__Required tasks__:
A) In the rifle caliber thread, what range of factory bullet weights does TURKEYMON give for the 30-06?
B) Please extract everything in the rifle caliber thread from "Also consider shooting" down to "you can get.".
C) List every rifle caliber that duckslayer says he owns in the rifle caliber thread.

-- Quoted passage start --

Also consider shooting a bit larger caliber for Elk and Moose if you ever go such as a 300win or 338


----------



## bigblackfoot

Personally i think a 7mm rem mag is one of the best all around calibers you can get.


----------



## headhunter

I agree with bigblackfoot. :beer:


----------



## Bobm

Hey, headhunter I saw a guy shoot a squirell with a 7MM it bounced off! Luckily I was there with my 257 and stopped the charge.....( I couldn't resist)


----------



## isthmusbob

rdsii64 said:


> stick with a 30-06. with proper round selections it will work fine for all the game you mentioned


I agree. Different bullets for different game. I use a 165 grain bullet -factory Remington- and it knocks deer on their A$$!
Plus, if you had to, you can walk into most hardware stores and find a box of 30-.06 ammo, where you might have problems finding a 7mm Rem, 25-06, .300wsm etc.


----------



## isthmusbob

rdsii64 said:


> stick with a 30-06. with proper round selections it will work fine for all the game you mentioned


I agree. Different bullets for different game. I use a 165 grain bullet -factory Remington- and it knocks deer on their A$$!
Plus, if you had to, you can walk into most hardware stores and find a box of 30-.06 ammo, where you might have problems finding a 7mm Rem, 25-06, .300wsm etc.


----------



## TANATA

Savage has got a .458...? :beer:


----------



## lil_lee_hunter

i think you should stick with the 30/06 it will take any thing down with a well placed shot. you can use the 150 grain loads with the deer and the higher loads for the bigger stuff. :sniper:


----------



## duckslayer

I own a 25/06, 30/06, .270 and 7mm. The 30/06 is a great gun, the 25/06 is a little faster but not as much knock down power. I too would have to agree with bigblackfoot, the 7mm is the way to be. I just bought mine this summer...winchester semi-auto and got one hell of a deal on it. Filled both my tags with it this past season and am happy to say that it didnt let me down. Knock down power, distance, it was all perfect. They are all great guns, just get out and shoot them and that will help you make a decision.


----------



## wf12gauge

stick with the 30-06 im relativly new to hunting and shooting but you can get shells any ware in a varity of loads i got one and i love it.

:sniper:


----------



## TURKEYMON

THE 30-06 IS PROBABLY THE MOST POPULAR CAL. RIFLE EVER MADE. I KIND OF WONDER WHY MILITARY SNIPERS NEVER USE THE MAGNUM ROUNDS LIKE THE 7MM OR OTHER MAGNUM ROUNDS. RESEARCH HAS SHOWN THAT THEY USE EITHER THE 308 OR THE 30-06. BOTH CAL. MIC. OUT AT .308. THE 30-06 HAS MORE FACTORY SELECTION OF BULLET WEIGHTS THAN ANY OTHER BULLET MADE. FROM 55 GRAIN TO 220 GRAIN.

-- Quoted passage end --
-- Extracted information start --

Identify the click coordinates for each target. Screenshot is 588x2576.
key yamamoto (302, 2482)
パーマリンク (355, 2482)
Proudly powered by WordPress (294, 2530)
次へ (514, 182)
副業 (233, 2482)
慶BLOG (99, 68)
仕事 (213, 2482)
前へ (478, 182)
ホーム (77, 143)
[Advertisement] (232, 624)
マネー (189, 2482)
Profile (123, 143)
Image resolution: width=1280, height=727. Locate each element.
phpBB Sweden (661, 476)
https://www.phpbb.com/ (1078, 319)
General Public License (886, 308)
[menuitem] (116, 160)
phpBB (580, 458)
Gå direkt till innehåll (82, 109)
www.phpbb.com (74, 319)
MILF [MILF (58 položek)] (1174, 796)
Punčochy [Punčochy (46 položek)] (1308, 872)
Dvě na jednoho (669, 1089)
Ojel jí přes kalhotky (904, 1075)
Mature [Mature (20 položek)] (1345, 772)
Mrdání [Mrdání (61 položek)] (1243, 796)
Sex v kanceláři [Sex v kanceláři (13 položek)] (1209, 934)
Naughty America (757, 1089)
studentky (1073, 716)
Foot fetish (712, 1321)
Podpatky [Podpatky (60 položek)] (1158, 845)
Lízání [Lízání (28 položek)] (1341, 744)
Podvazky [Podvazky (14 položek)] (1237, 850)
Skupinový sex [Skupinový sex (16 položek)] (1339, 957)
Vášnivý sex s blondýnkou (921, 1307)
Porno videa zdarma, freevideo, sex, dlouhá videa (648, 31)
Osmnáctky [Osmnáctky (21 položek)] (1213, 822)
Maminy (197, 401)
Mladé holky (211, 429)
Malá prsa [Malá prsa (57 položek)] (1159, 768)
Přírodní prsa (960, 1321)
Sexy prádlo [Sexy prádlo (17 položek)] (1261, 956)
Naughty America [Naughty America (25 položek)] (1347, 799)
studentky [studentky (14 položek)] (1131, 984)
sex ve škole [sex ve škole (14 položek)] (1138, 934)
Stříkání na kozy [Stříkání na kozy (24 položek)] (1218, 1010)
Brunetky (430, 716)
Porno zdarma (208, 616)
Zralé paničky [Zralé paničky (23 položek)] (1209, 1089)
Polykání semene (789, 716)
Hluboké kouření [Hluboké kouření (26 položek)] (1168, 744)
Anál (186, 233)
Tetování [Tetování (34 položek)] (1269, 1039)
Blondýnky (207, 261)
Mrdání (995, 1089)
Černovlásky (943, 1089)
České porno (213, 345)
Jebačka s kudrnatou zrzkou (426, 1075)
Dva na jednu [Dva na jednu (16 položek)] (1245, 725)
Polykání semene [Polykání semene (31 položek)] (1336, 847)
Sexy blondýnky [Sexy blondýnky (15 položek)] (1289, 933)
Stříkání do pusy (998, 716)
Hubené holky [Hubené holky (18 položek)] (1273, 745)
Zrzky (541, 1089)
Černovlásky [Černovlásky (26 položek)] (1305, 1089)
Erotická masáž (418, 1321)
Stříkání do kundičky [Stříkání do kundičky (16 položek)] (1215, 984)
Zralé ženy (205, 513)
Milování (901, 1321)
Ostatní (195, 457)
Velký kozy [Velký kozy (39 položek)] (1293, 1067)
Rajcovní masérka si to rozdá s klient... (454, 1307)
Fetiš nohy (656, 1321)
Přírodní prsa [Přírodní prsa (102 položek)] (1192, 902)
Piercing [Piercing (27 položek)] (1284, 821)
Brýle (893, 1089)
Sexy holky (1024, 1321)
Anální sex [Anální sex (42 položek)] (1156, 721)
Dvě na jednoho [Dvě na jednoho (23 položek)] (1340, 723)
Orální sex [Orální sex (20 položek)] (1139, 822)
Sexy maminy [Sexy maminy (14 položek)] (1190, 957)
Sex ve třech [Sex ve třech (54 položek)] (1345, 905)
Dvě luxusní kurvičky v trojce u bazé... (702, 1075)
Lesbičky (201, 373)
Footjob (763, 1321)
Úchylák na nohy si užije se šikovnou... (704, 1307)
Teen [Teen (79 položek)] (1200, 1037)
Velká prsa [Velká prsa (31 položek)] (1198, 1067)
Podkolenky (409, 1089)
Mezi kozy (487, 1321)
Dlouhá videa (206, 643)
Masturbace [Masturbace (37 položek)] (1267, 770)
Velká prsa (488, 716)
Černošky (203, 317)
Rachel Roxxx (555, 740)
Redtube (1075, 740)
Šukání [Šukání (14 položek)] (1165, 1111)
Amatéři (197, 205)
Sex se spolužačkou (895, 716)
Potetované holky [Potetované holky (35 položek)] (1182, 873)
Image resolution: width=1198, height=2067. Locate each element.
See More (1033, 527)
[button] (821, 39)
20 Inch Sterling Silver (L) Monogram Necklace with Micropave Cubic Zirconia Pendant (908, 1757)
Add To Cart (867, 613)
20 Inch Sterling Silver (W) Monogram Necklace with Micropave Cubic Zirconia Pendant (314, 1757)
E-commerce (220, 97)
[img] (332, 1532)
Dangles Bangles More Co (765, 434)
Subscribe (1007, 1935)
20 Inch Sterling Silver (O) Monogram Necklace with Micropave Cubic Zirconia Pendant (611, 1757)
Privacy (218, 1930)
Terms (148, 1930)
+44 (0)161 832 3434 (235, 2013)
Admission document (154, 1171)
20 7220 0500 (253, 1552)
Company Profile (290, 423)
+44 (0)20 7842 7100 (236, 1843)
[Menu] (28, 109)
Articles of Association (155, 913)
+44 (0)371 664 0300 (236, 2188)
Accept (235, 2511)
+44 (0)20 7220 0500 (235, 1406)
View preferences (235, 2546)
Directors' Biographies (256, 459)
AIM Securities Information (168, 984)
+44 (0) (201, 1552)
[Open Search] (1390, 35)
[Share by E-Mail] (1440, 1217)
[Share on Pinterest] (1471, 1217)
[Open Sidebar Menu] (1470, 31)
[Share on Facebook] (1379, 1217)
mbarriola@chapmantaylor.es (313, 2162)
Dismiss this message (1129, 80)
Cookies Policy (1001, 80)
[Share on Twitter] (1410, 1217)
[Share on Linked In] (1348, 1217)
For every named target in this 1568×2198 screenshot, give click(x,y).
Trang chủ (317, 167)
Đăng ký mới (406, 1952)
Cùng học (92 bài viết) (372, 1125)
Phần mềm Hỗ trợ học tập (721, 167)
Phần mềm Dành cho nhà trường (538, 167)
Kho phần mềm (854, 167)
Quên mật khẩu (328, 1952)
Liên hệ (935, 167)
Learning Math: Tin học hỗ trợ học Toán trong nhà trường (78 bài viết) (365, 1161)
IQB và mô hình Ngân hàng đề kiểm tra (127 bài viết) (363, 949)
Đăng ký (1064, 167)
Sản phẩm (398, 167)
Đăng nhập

-- Extracted information end --

__Responses per task__:
A) From 55 grain to 220 grain.

B)
Also consider shooting a bit larger caliber for Elk and Moose if you ever go such as a 300win or 338


----------



## bigblackfoot

Personally i think a 7mm rem mag is one of the best all around calibers you can get.

C) 25/06, 30/06, .270, 7mm